Meadas
Estávamos todos sentados à mesa para jantar. Meu sogro parecia alguns anos mais velho. Ricardo tinha olheiras profundas, avermelhadas. E eu, me encarregara de fazer o jantar.
Nia se sentiria bem se eu fizesse aquilo por eles, mesmo que fôssemos mudar de cidade no dia seguinte, era preciso dar todo apoio que estivesse ao nosso alcance.
Enquanto cozinhava, conversei com Nia sobre os resultados do trabalho de Adelaide. Em algum momento ela respirou profundamente e eu não soube dizer se era uma resposta ou um reflexo a uma necessidade fisiológica.
A nova franja emoldurava seu rosto de uma maneira que destacava mais a cor e o formato dos olhos, transmitindo uma imagem mais sensual, diferente de antes, que era mais profissional. Nada daquilo valia muito, pois Nia não estava consciente para ver e apreciar, então eu apenas me iludia.

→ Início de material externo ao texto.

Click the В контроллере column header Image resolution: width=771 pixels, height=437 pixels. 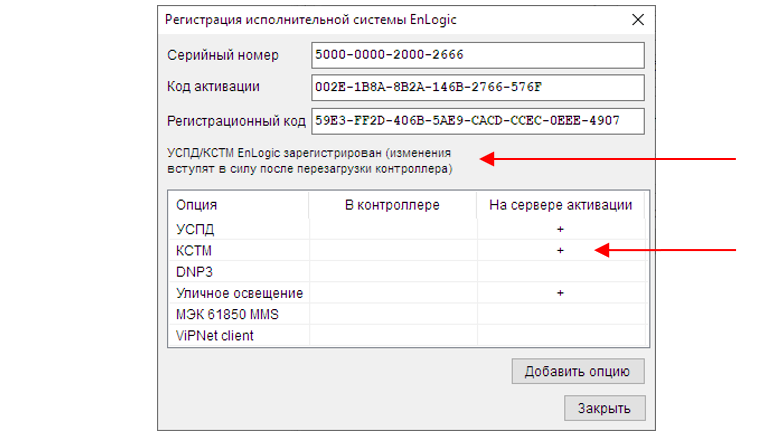tap(392, 205)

— Você está linda, como sempre. — Pousei um beijo em sua testa enquanto arrumava a mesa para o jantar.
Ela não reagiu.
Meu sogro comia em silêncio e Ricardo analisava a irmã.
Ambos estavam a par das últimas notícias sobre o estado de Nia. Adamastor soltou um bufo descontente e ficou com o rosto completamente vermelho quando soube que a filha poderia não falar por muito tempo. Ricardo tinha de sentado em um degrau da escada enquanto se lamentava pelos acontecimentos recentes.
Ele não tinha noção do quanto tudo era mais complicado do que parecia.
O irmão de Nia quebrou o silêncio enquanto eu tentava alimentá-la como se fosse uma criança. Era preciso ter paciência, quando ela sentia a comida dentro da boca iniciava a mastigação, mas se não lhe desse a comida, ela também não se alimentava.
— Vocês foram ao salão? — Ricardo perguntou entre uma garfada e outra.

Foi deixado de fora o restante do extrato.